◆ **Requisitos do problema**: Transcreva literalmente o trecho da entrevista sobre curtas-metragens que começa em "Atualmente os curtas" e vai até "é mais viável?", inclusive.

◆ **Fonte**:
__________

Por que os curtas não tem espaço em críticas de jornais e atenção da mídia em geral?
Atualmente os curtas estão confinados nos festivais, onde disputam o espaço da mídia com os longas nacionais.

O senhor, ao longo da sua brilhante carreira, fez mais curtas do que longas. Qual é a razão? O curta é mais viável?
Eu fiz a maioria dos meus curtas nos anos 60 e no início dos anos 70, quando os curtas tinham retorno comercial. Meu primeiro longa, por exemplo, foi produzido em boa parte com recursos provenientes da venda de curtas.

Conte como foi filmar "Wanda Pimentel", seu processo de criação, produção e direção.
Wanda Pmentel foi um filme encomendado pelo então galerista Vitor Arruda. A partir dos quadros e das instalações da artista penetrei na solidão feminina, me utilizando apenas de imagens e ruídos, sem narrações ou depoimentos. Um filme experimental, a meu ver muito bem sucedido.

Conte como foi filmar "Ver Ouvir", seu processo de criação, produção e direção.

__________

◆ **Material fornecido**:
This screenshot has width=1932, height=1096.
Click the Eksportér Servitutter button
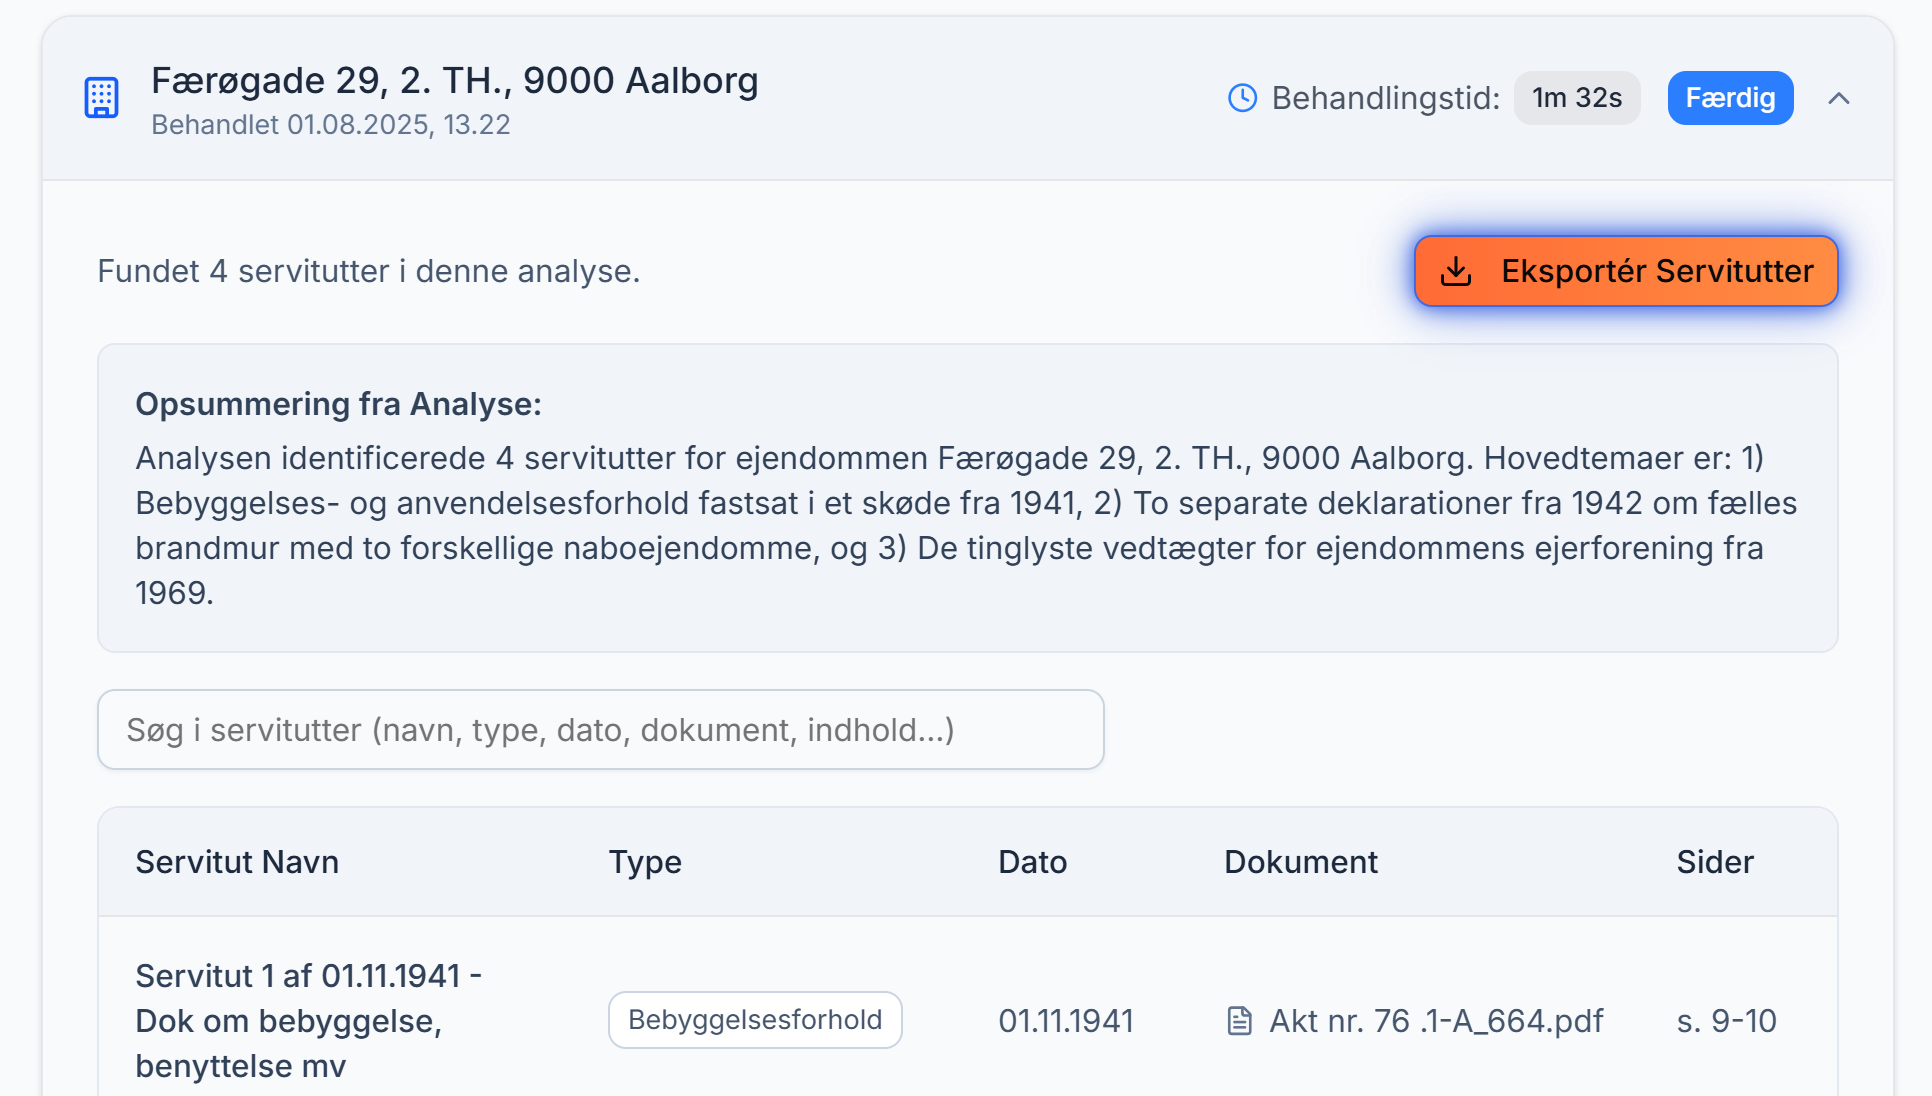pos(1625,270)
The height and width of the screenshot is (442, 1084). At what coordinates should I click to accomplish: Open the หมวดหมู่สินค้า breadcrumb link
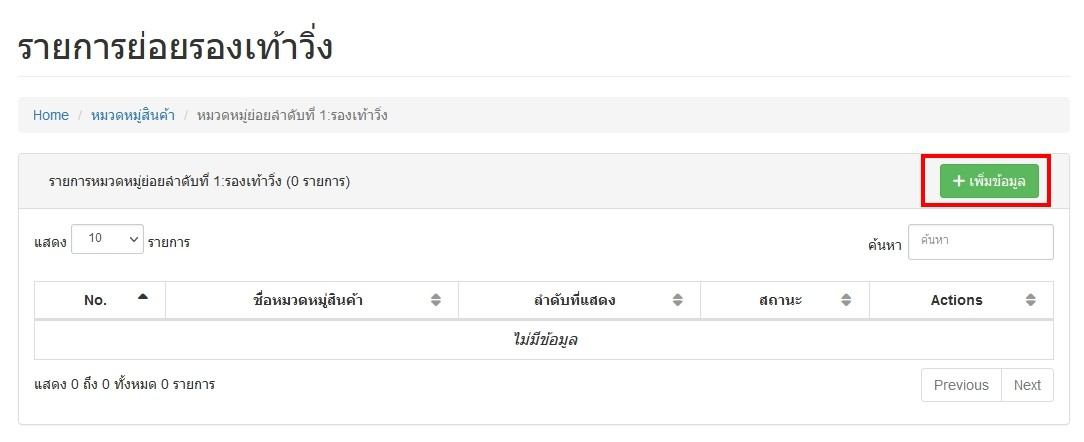tap(133, 115)
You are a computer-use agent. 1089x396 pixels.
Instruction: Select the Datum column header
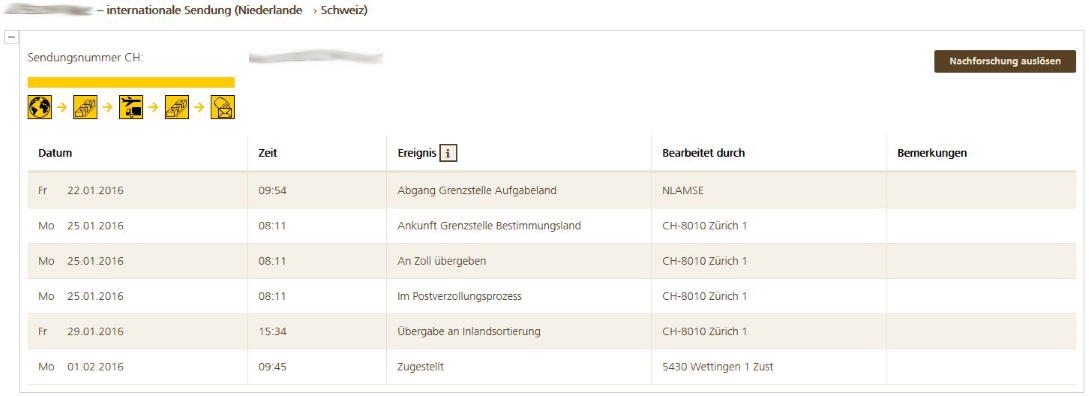point(56,154)
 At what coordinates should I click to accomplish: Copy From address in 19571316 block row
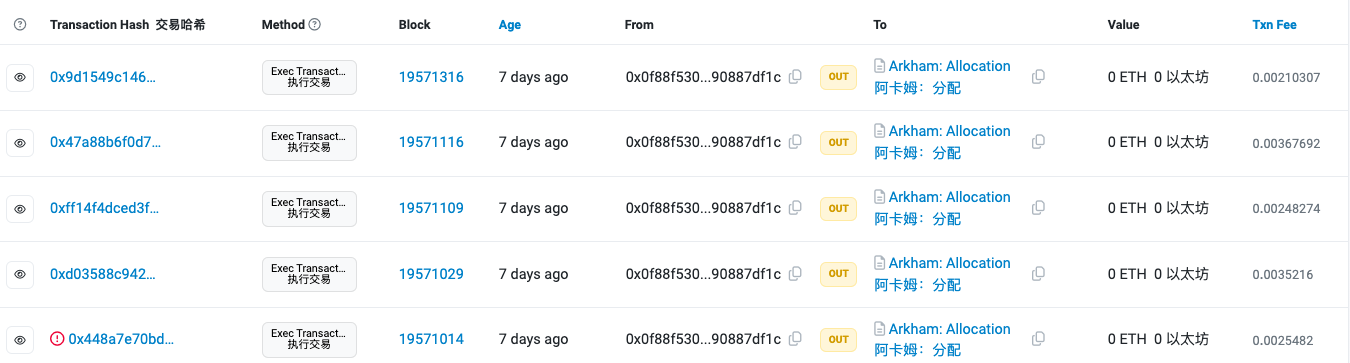795,77
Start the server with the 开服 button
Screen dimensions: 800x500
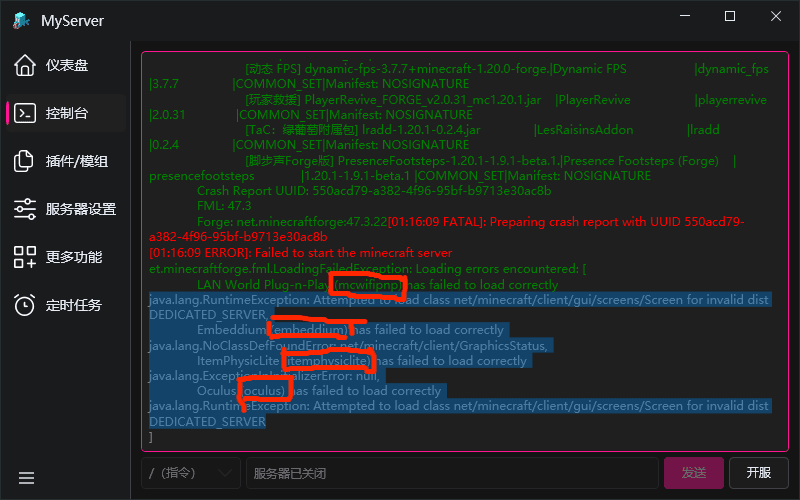[x=759, y=473]
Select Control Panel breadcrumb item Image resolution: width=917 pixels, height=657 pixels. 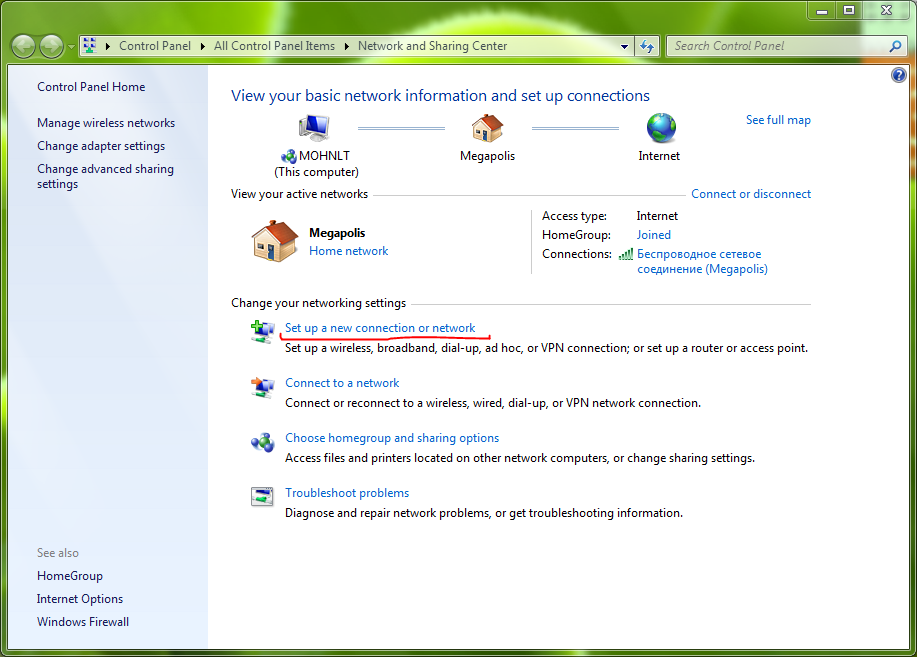[x=157, y=46]
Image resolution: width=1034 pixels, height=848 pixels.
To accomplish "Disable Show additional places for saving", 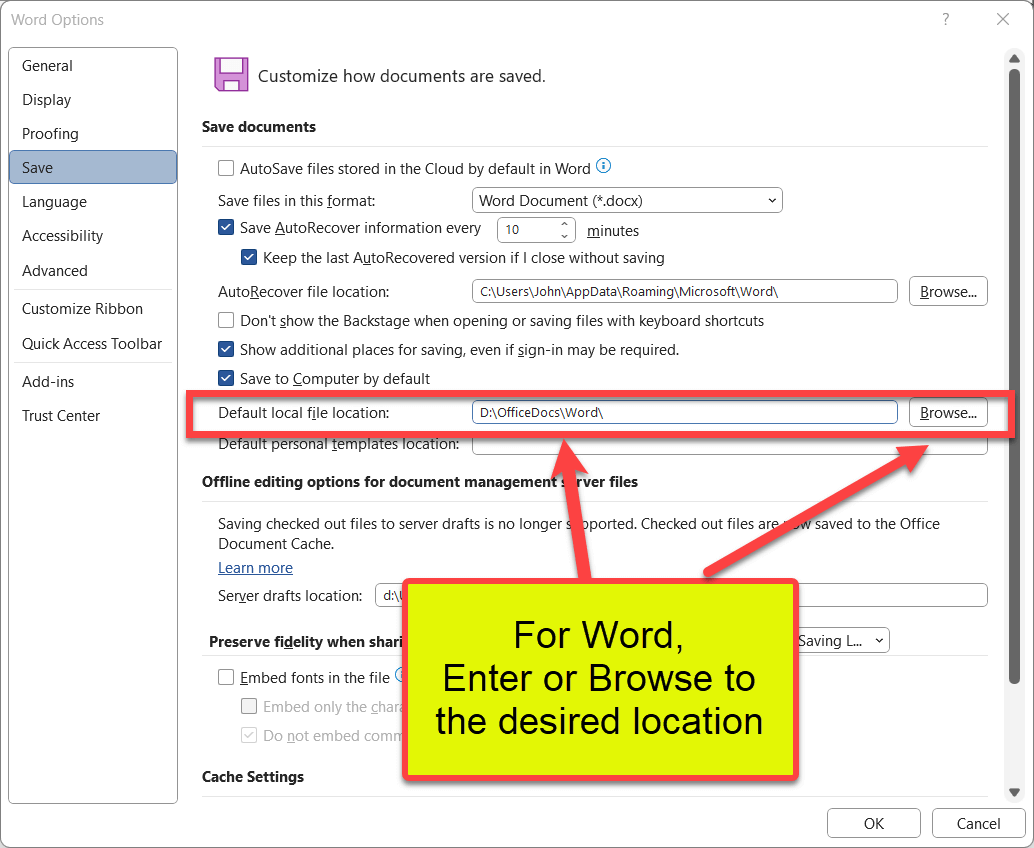I will 226,350.
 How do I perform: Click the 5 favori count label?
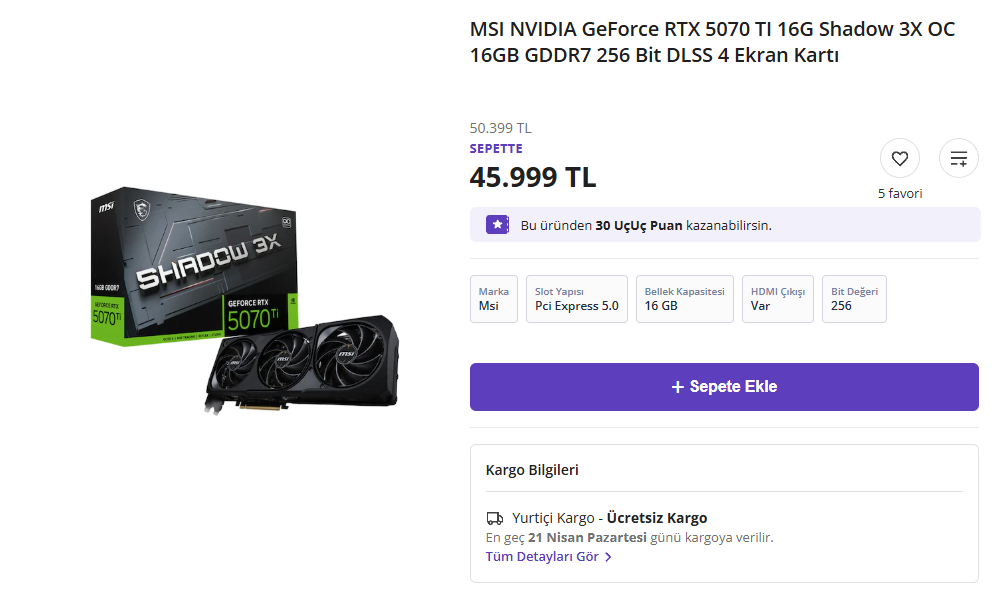(900, 194)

__________

◆ **Resposta do exercício**:
Atualmente os curtas estão confinados nos festivais, onde disputam o espaço da mídia com os longas nacionais.

O senhor, ao longo da sua brilhante carreira, fez mais curtas do que longas. Qual é a razão? O curta é mais viável?